'Action now on Armenia and Azerbaijan' says Council of Europe

1 June 2013

'Action now on Armenia and Azerbaijan' says Council of Europe

Twenty-five years after the bloody war over Nagorno Karabach, Armenia and Azerbaijan, as current and next holders of the Council of Europe’s rotating six-month presidency, must make extra efforts to arrive at a peaceful settlement of this dangerous conflict. This call, an initiative of SP Senator Tiny Kox, was issued this week by the Parliamentary Assembly of the Council of Europe (PACE), in which are represented forty-seven European states.

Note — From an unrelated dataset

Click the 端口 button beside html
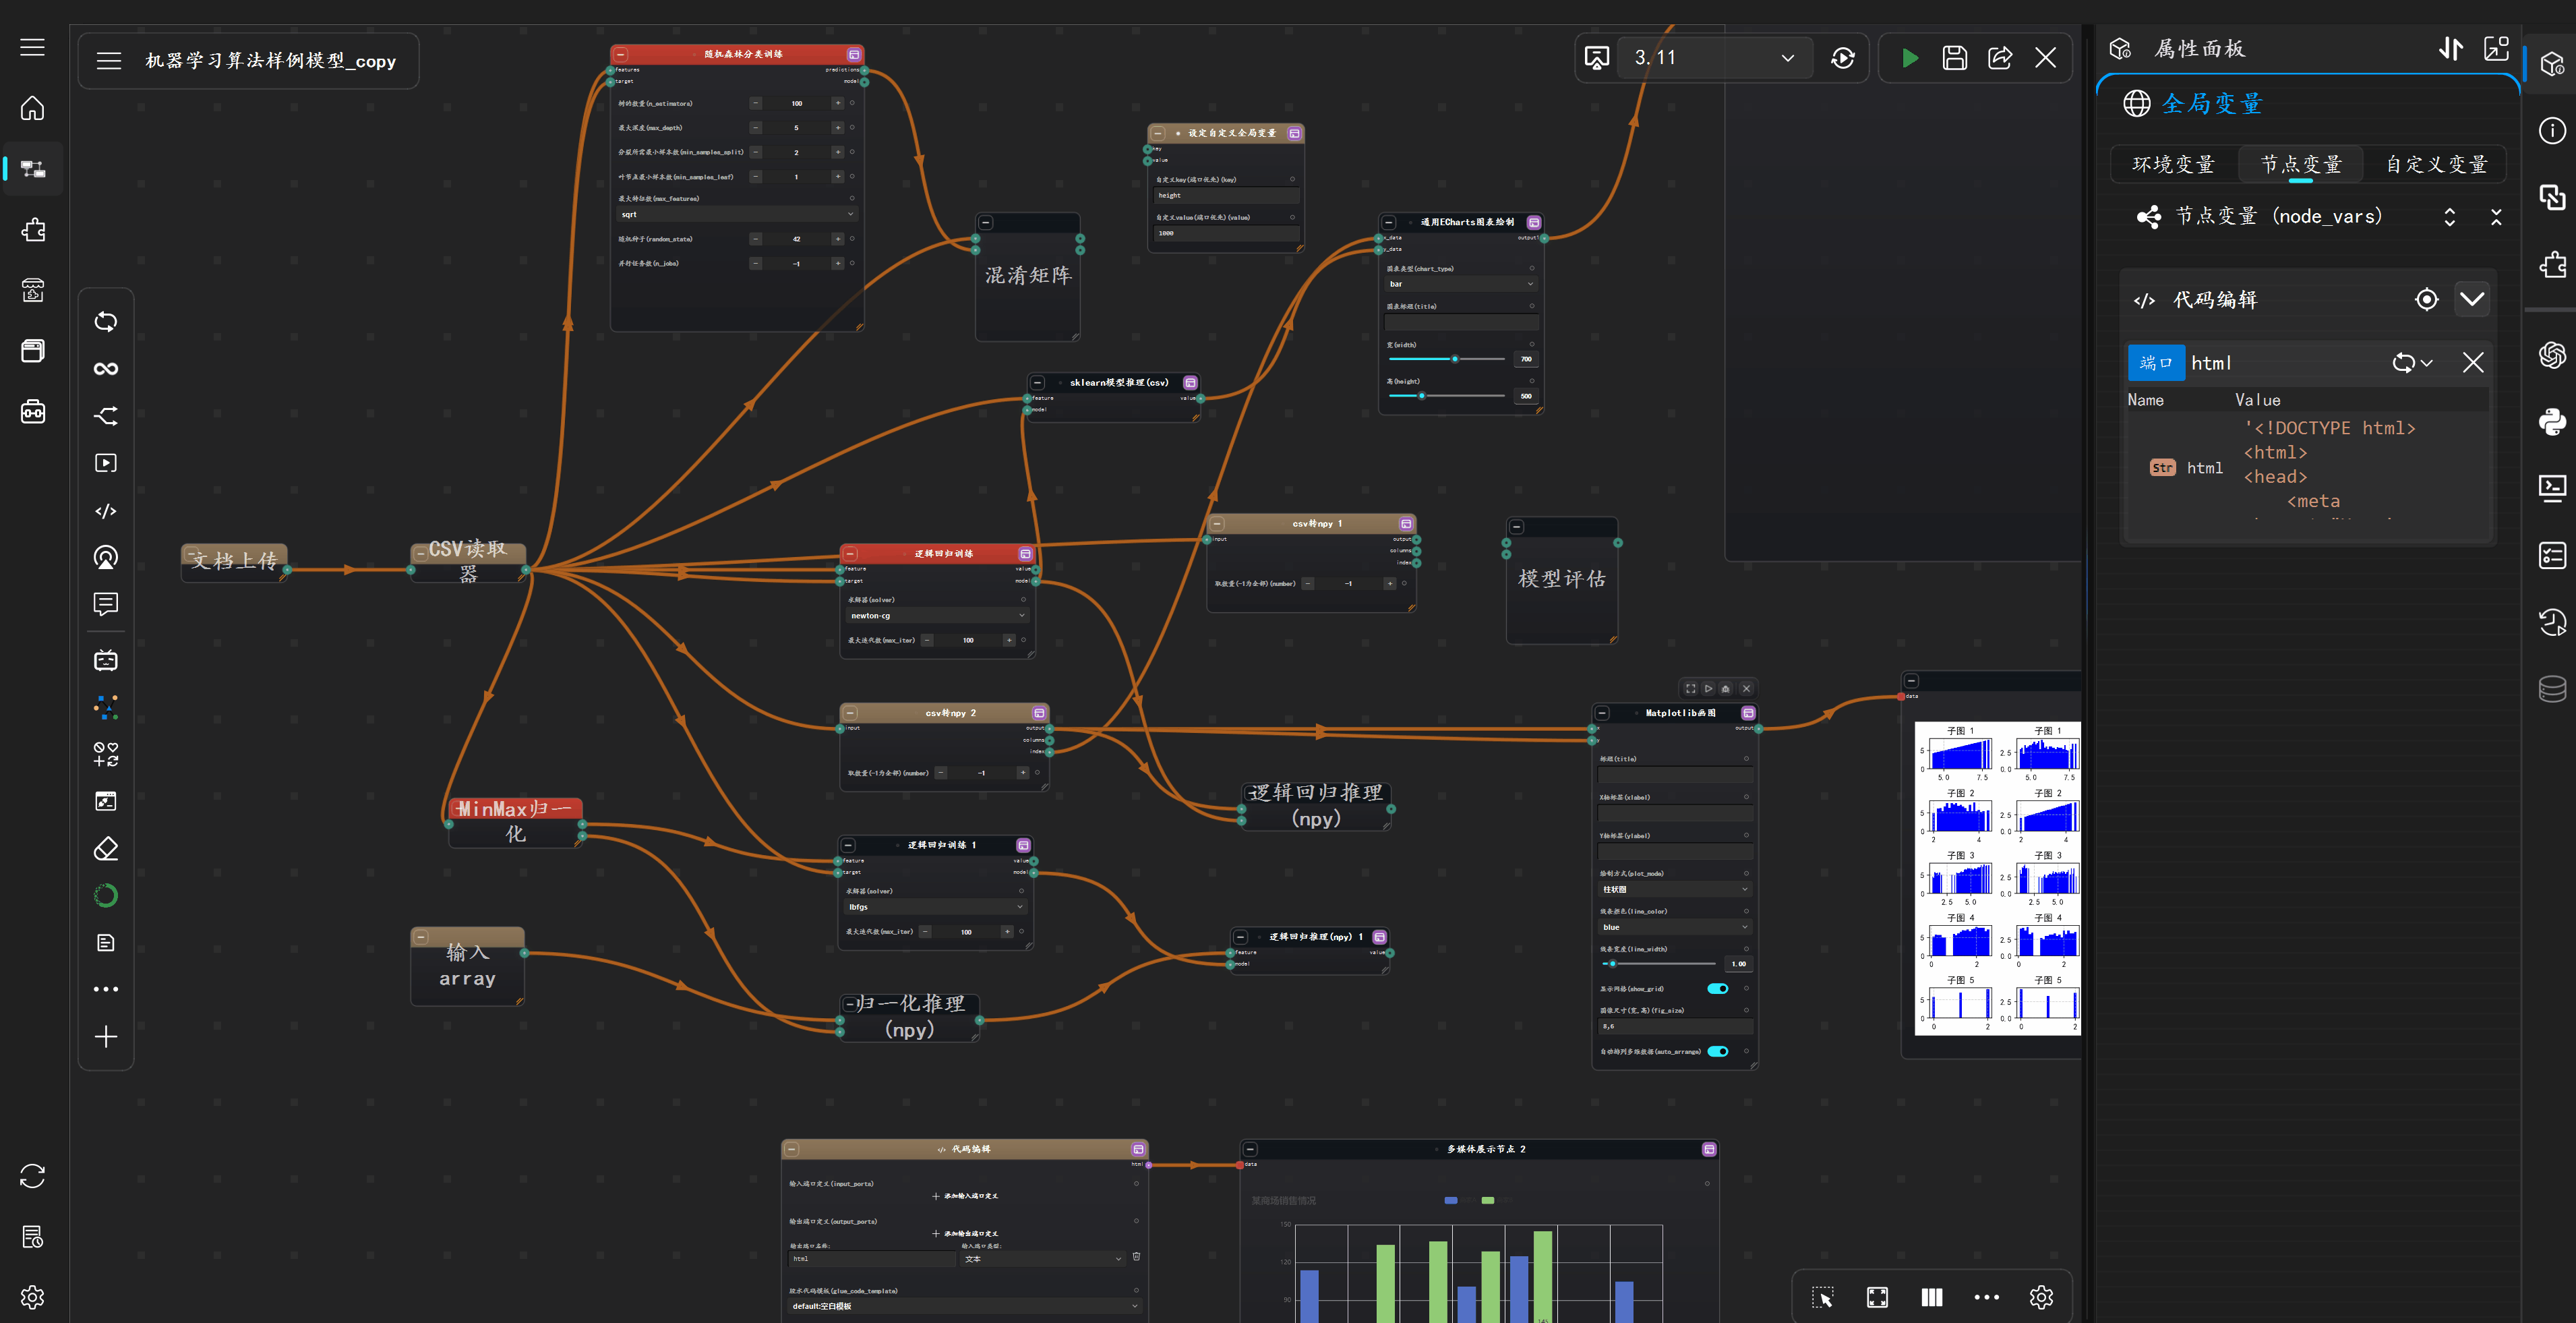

Tiny KoxIn the early 1990s the two former Soviet Republics fought a bloody war for control of Nagorno Karabach, a region of Azerbaijan populated by Armenians. After thousands had died and many more had been wounded, while hundreds of thousands from both countries had fled, a cease-fire was signed, and this has since stayed shakily intact. A lasting peace agreement has never been achieved, however, despite international mediation from Russia, France and the United States. In the meantime, both countries have been arming themselves, and only last week Azerbaijan’s President Aliyev declared that ‘my country has never ruled out a military solution’. A few years ago we saw how another ‘frozen conflict’, in neighbouring Georgia, suddenly led to a brief but costly war with Russia and huge instability throughout the Caucasus.

Armenia and Azerbaijan are obliged as members of the Council of Europe, to which both acceded in 2001, to seek a peaceful solution to their conflict. Now that Armenia holds the rotating presidency, which Azerbaijan will take next year, both countries are expected to redouble their efforts, as Senator Kox pointed out at PACE’s plenary meeting in Strasbourg in April. Now that it turns out, however, that Nagorno Karabach does not figure in the list of priorities for the coming six months, Kox, who is Chair of the European United Left group in PACE, placed the matter in the group’s name on the agenda for this week’s meeting in Yerevan. This was clearly necessary, because in his speech to the Assembly this week Armenian Foreign Minister Edward Nalbandian failed to mention the conflict. 'Why have you talked about everything except the elephant here in the room, an elephant called Nagorno Karabach?' asked the SP Senator. A debate followed, and PACE then adopted an official declaration urging both countries to do more to arrive at a peaceful settlement.